## Beautiful Aggregations with Haskell

by @eborden on September 22, 2017

Aggregating data is a common, tedious task. In imperative languages we often end up with a rat’s nest of mutable variables, nested loops and other awful constructs. In functional languages a naive implementation also results in spaghetti and usually less than ideal performance. We can do better. We can build fast, declarative, easy to understand and easy to maintain aggregations in Haskell.

## What is an Aggregate?

One of the simplest definitions of an aggregate is:

A whole formed by combining several separate elements.

Postgres defines an aggregate as:

A single result from a set of input values.

## Aggregates in Haskell

Haskell has many aggregate functions `min` and `max`, `sum`, `length`, etc. These all live in base and provide great utility. However, once we start combining aggregates their utility falls apart. A common example is computing an `average`:

``````average :: [Float] -> Float
average xs = sum xs / fromIntegral (length xs)
``````

This works, but it is wasteful. It has to force evaluation of `xs` to compute `sum`. Then it calculates `length`. Finally doing division. This means our entire list will be in memory and we need to loop over it twice. This is bad and can destroy performance.
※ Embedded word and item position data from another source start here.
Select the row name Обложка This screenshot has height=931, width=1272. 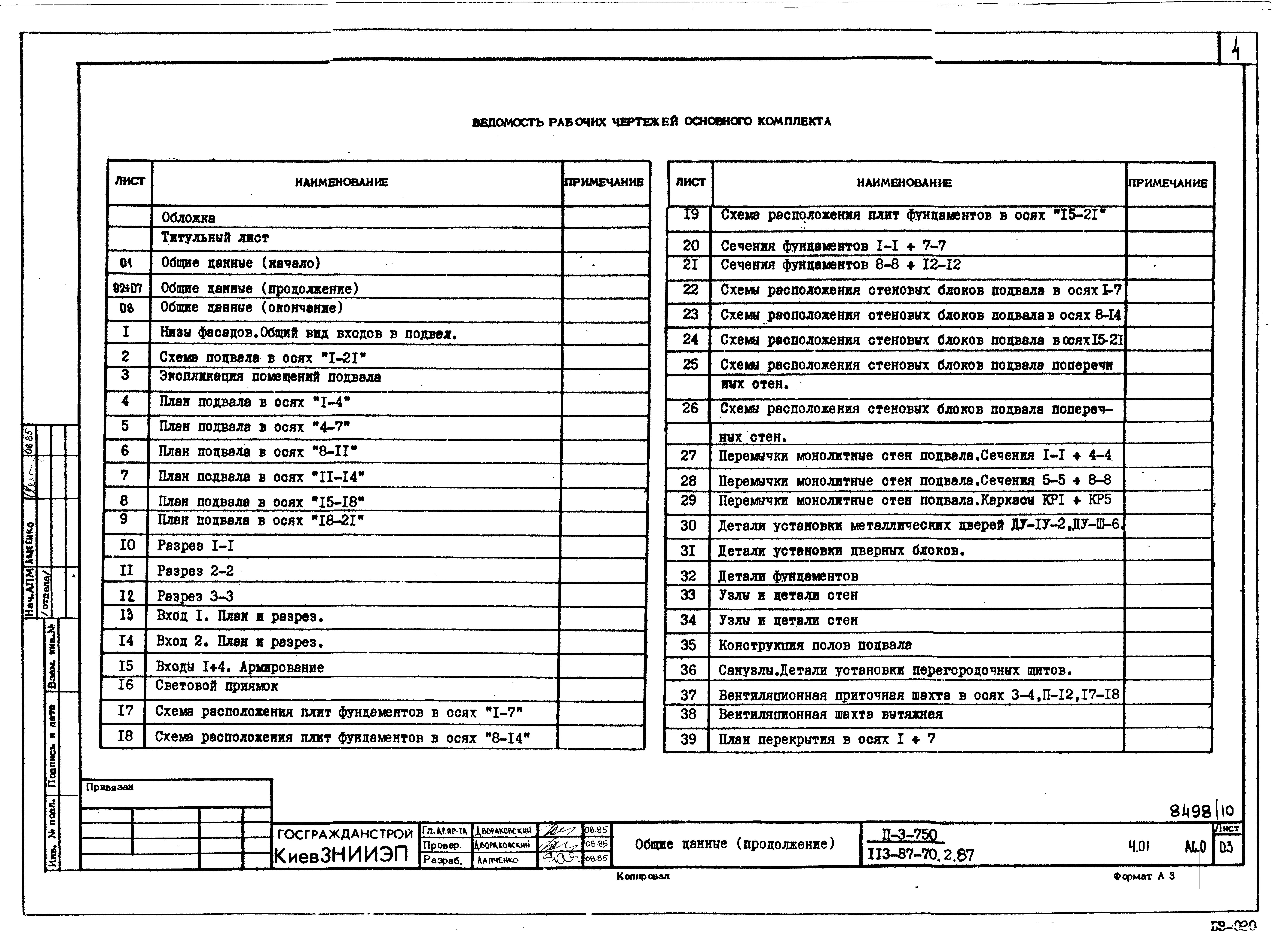(x=188, y=218)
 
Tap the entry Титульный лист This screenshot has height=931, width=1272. (x=215, y=238)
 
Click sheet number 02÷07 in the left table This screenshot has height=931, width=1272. (x=128, y=289)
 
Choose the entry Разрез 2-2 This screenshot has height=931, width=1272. (x=195, y=571)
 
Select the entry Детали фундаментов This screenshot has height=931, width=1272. (x=788, y=576)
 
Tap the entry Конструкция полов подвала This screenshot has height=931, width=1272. (x=814, y=645)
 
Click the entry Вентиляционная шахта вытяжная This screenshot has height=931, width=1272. (x=830, y=715)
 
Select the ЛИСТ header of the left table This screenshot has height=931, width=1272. (x=130, y=181)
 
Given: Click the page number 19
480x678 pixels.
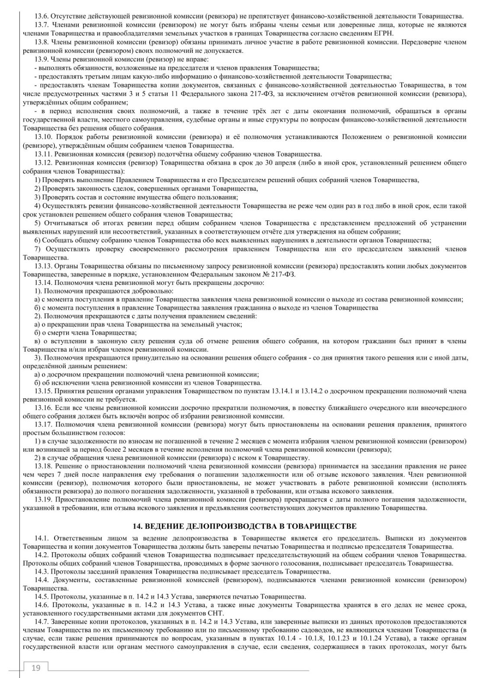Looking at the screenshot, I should [36, 668].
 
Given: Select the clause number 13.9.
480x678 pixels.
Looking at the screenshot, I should [42, 59].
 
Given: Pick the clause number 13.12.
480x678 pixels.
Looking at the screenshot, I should [43, 162].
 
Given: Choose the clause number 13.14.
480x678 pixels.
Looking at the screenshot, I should [43, 283].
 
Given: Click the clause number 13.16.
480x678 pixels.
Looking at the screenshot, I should [43, 407].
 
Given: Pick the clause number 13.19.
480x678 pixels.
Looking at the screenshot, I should [43, 499].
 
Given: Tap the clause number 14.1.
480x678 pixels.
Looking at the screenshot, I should [42, 538].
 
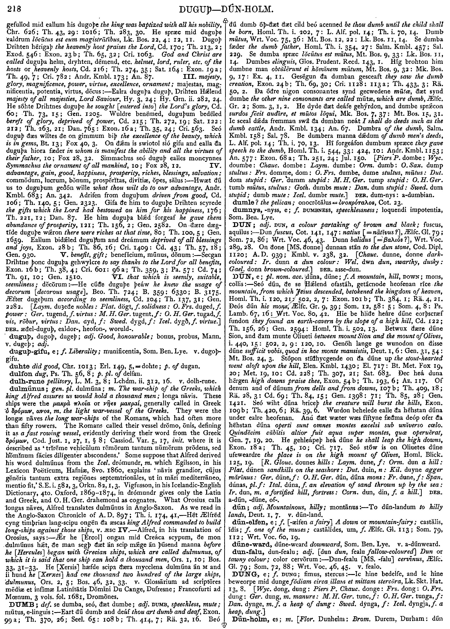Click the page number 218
point(14,10)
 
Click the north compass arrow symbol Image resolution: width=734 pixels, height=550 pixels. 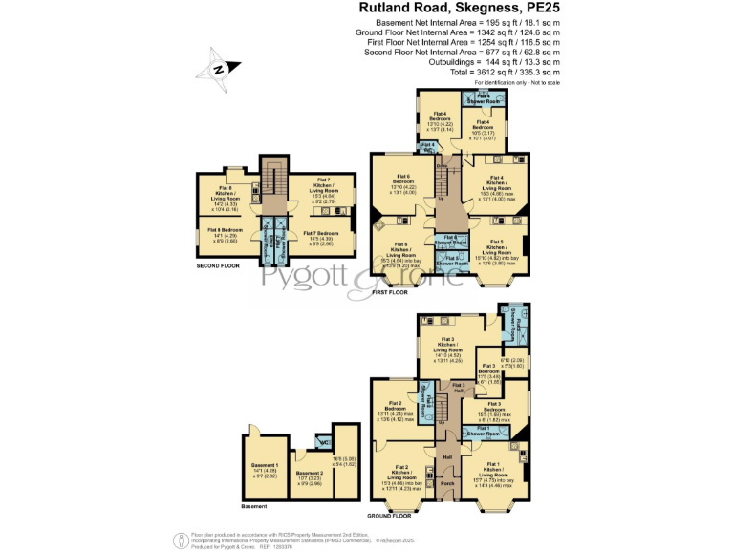pyautogui.click(x=218, y=69)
We’d rather utilize one loop, while only keeping as much data in memory as necessary.

## A Better Way

In Haskell, whenever we find ourselves combining (or crushing) many elements into one we reach for `Semigroup` and `Monoid`, often paired with `Foldable`.
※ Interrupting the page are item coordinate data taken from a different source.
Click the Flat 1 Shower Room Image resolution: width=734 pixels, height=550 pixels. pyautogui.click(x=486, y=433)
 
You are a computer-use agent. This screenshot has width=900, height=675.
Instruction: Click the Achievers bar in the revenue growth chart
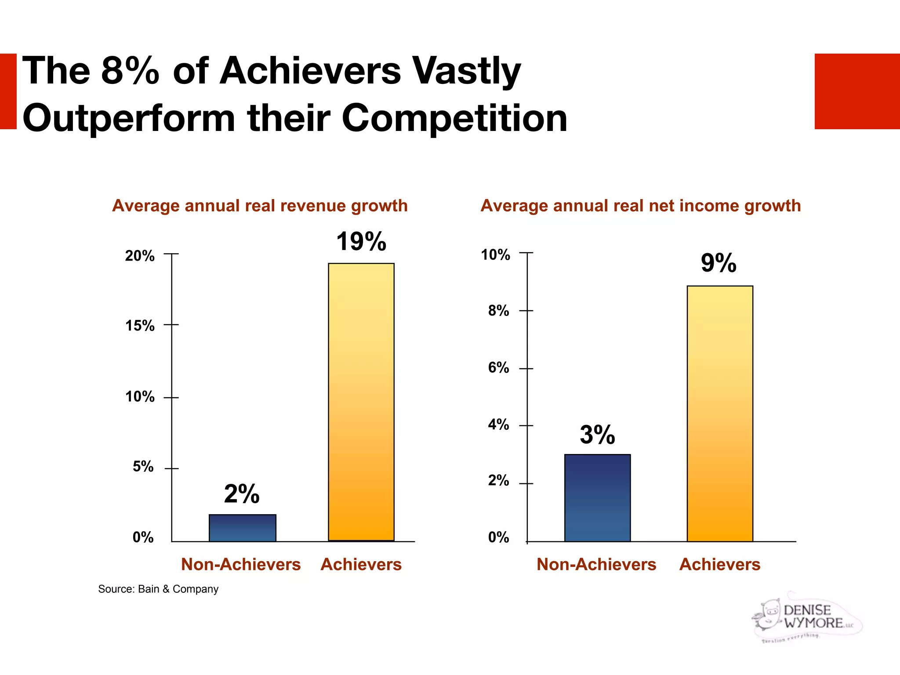361,402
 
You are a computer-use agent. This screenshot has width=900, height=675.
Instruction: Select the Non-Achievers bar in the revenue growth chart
242,528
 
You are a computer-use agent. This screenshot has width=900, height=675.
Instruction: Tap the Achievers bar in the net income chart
720,413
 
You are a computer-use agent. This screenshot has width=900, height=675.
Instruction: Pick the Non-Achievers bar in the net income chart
597,497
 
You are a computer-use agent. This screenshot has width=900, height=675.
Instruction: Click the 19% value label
361,242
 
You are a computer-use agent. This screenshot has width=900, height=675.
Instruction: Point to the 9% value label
719,263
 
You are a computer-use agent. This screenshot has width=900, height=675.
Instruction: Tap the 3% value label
597,435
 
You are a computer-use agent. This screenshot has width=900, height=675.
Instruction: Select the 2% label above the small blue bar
242,494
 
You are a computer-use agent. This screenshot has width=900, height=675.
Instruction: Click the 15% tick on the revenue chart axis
140,326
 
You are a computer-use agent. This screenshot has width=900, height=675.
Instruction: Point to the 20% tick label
140,256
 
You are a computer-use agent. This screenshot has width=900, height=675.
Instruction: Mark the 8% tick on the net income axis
498,311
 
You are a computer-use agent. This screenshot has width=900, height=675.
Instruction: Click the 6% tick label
498,367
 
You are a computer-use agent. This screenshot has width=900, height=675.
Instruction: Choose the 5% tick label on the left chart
143,467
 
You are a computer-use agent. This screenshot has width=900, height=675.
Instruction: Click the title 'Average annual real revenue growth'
260,206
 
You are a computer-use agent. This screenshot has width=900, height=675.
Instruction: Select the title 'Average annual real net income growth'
641,206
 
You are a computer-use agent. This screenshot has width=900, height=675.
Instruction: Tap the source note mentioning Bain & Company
158,589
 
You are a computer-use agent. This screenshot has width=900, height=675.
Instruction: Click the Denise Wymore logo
807,617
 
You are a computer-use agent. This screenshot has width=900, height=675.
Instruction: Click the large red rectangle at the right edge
857,91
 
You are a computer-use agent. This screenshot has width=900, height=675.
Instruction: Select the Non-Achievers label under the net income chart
596,564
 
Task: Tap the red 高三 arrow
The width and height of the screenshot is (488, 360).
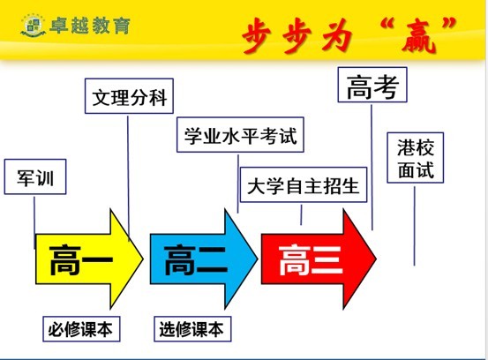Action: (x=319, y=259)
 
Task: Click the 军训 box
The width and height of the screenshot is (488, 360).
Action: (x=35, y=176)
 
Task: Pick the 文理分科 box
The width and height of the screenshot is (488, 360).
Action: (x=129, y=96)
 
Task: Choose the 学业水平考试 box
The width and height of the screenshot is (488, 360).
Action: (x=240, y=135)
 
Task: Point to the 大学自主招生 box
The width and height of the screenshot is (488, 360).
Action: (x=304, y=184)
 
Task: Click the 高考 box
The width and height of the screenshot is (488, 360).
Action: (x=372, y=85)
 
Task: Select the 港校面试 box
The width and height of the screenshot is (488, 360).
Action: (x=416, y=158)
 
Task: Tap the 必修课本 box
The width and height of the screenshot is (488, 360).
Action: (x=81, y=329)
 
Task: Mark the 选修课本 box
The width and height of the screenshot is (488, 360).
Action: (x=192, y=329)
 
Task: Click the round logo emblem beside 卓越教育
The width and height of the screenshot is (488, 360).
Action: (x=33, y=25)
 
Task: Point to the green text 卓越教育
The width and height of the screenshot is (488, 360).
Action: (x=90, y=26)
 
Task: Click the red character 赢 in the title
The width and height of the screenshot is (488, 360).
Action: (x=418, y=37)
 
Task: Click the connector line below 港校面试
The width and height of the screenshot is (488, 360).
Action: (x=414, y=226)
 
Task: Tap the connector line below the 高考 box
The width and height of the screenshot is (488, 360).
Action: (x=372, y=168)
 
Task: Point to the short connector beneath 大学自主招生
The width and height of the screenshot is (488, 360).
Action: (x=301, y=214)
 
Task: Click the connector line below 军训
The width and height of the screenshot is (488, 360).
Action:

``````foldMap :: (Foldable t, Monoid m) => (a -> m) -> t a -> m
``````

or its `Semigroup` counterpart

``````foldMap1 :: (Foldable1 t, Semigroup s) => (a -> s) -> t a -> s
``````

These building blocks can allow us to create principled, readable and performant aggregations.

## Postgres Aggregates in Haskell

How would we represent common Postgres aggregations in Haskell?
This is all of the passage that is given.